I would like every line of the records below that contains the word "will" copied.

### Dataset:

==========

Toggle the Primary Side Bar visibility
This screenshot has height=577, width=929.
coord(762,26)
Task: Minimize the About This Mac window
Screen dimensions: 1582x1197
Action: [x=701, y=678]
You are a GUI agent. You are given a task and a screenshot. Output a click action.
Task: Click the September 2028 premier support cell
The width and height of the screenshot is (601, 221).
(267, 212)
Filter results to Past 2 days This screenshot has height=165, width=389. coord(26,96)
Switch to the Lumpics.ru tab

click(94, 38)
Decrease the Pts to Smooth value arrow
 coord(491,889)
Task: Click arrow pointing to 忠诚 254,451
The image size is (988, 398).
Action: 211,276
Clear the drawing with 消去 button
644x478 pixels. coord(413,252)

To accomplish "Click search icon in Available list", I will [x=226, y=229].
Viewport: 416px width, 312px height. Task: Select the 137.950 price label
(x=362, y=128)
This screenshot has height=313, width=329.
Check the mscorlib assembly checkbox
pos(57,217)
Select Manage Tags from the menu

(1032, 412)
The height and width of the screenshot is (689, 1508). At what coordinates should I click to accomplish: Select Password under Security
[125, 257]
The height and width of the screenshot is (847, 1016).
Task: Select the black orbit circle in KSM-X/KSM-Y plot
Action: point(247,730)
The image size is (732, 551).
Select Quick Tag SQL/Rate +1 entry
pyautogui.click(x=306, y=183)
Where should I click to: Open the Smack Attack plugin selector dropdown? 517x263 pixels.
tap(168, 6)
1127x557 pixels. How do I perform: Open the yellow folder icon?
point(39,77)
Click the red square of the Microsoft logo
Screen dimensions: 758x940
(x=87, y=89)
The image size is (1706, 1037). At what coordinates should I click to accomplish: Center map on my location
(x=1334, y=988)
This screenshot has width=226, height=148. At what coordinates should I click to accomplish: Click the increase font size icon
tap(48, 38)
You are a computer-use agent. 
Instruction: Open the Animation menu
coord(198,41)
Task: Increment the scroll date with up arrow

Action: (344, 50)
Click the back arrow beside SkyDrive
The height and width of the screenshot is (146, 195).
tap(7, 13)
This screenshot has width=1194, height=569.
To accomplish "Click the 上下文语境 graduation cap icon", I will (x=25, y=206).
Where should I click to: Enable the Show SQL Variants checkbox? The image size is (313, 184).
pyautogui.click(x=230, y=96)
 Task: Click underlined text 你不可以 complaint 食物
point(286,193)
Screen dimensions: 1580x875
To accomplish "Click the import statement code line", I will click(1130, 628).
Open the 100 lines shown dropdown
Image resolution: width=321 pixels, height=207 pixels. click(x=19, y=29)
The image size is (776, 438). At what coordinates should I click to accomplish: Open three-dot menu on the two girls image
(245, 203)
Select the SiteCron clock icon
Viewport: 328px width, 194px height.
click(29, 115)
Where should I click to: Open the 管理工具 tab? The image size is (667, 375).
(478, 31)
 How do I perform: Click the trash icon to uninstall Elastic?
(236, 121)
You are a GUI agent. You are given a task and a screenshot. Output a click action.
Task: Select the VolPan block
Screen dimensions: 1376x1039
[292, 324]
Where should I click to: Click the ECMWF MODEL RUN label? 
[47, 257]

==========

### Answer to this problem:
To accomplish "Click search icon in Available list", I will [x=226, y=229].
To accomplish "Click the 上下文语境 graduation cap icon", I will (x=25, y=206).
To accomplish "Click the import statement code line", I will click(1130, 628).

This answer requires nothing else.